◆ Problem to solve:
Write out each record below, word for word.

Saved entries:
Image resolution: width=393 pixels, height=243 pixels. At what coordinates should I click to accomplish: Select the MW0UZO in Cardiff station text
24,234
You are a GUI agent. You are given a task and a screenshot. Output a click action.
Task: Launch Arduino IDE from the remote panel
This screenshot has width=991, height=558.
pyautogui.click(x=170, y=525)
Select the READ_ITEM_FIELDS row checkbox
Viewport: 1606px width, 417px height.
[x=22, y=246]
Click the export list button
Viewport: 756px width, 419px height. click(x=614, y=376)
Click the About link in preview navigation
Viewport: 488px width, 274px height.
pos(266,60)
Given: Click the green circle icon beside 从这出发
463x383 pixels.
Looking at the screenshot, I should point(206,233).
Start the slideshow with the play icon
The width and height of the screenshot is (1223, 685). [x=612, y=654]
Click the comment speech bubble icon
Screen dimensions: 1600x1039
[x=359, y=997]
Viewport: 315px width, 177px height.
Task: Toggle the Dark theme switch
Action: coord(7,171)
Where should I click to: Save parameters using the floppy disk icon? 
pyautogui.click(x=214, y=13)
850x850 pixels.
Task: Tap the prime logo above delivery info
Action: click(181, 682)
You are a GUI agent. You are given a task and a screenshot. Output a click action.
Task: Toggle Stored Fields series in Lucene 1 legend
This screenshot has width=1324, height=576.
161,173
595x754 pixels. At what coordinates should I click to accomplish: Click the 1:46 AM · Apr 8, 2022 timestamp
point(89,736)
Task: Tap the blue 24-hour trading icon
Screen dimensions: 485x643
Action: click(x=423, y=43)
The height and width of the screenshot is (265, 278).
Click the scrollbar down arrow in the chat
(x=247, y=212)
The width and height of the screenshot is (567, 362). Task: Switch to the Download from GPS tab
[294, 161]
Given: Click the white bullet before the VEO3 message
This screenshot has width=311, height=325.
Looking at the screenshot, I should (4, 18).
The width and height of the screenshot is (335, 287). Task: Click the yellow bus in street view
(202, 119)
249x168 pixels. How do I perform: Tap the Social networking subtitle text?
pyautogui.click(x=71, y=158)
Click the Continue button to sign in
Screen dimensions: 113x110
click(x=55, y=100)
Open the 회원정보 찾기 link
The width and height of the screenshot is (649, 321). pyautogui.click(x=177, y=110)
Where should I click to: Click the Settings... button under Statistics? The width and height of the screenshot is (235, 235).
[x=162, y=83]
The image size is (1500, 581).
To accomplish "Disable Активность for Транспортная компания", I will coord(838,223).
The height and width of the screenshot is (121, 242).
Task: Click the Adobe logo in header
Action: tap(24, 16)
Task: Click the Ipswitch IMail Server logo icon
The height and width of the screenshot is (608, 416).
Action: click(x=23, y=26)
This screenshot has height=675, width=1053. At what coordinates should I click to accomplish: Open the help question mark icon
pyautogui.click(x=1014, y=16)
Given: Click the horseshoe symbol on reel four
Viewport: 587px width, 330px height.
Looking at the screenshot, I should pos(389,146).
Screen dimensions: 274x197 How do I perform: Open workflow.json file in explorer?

◆ Your response:
Image resolution: width=393 pixels, height=243 pixels. At what coordinates should I click to accomplish: Select the MW0UZO in Cardiff station text
24,234
You are a GUI agent. You are given a task and a screenshot. Output a click action.
Task: Launch Arduino IDE from the remote panel
This screenshot has width=991, height=558.
pyautogui.click(x=170, y=525)
Select the READ_ITEM_FIELDS row checkbox
Viewport: 1606px width, 417px height.
[x=22, y=246]
Click the export list button
Viewport: 756px width, 419px height. click(x=614, y=376)
Click the About link in preview navigation
Viewport: 488px width, 274px height.
pos(266,60)
Given: Click the green circle icon beside 从这出发
463x383 pixels.
Looking at the screenshot, I should point(206,233).
Start the slideshow with the play icon
The width and height of the screenshot is (1223, 685). [x=612, y=654]
Click the comment speech bubble icon
Screen dimensions: 1600x1039
[x=359, y=997]
Viewport: 315px width, 177px height.
Task: Toggle the Dark theme switch
Action: coord(7,171)
Where should I click to: Save parameters using the floppy disk icon? 
pyautogui.click(x=214, y=13)
850x850 pixels.
Task: Tap the prime logo above delivery info
Action: click(181, 682)
You are a GUI agent. You are given a task and a screenshot. Output a click action.
Task: Toggle Stored Fields series in Lucene 1 legend
This screenshot has width=1324, height=576.
161,173
595x754 pixels. At what coordinates should I click to accomplish: Click the 1:46 AM · Apr 8, 2022 timestamp
point(89,736)
Task: Tap the blue 24-hour trading icon
Screen dimensions: 485x643
Action: click(x=423, y=43)
The height and width of the screenshot is (265, 278).
Click the scrollbar down arrow in the chat
(x=247, y=212)
The width and height of the screenshot is (567, 362). Task: Switch to the Download from GPS tab
[294, 161]
Given: Click the white bullet before the VEO3 message
This screenshot has width=311, height=325.
Looking at the screenshot, I should (4, 18).
The width and height of the screenshot is (335, 287). Task: Click the yellow bus in street view
(202, 119)
249x168 pixels. How do I perform: Tap the Social networking subtitle text?
pyautogui.click(x=71, y=158)
Click the Continue button to sign in
Screen dimensions: 113x110
click(x=55, y=100)
Open the 회원정보 찾기 link
The width and height of the screenshot is (649, 321). pyautogui.click(x=177, y=110)
Where should I click to: Click the Settings... button under Statistics? The width and height of the screenshot is (235, 235).
[x=162, y=83]
The image size is (1500, 581).
To accomplish "Disable Активность for Транспортная компания", I will coord(838,223).
The height and width of the screenshot is (121, 242).
Task: Click the Adobe logo in header
Action: tap(24, 16)
Task: Click the Ipswitch IMail Server logo icon
The height and width of the screenshot is (608, 416).
Action: click(x=23, y=26)
This screenshot has height=675, width=1053. At what coordinates should I click to accomplish: Open the help question mark icon
pyautogui.click(x=1014, y=16)
Given: Click the horseshoe symbol on reel four
Viewport: 587px width, 330px height.
Looking at the screenshot, I should pos(389,146).
Screen dimensions: 274x197 How do I perform: Open workflow.json file in explorer?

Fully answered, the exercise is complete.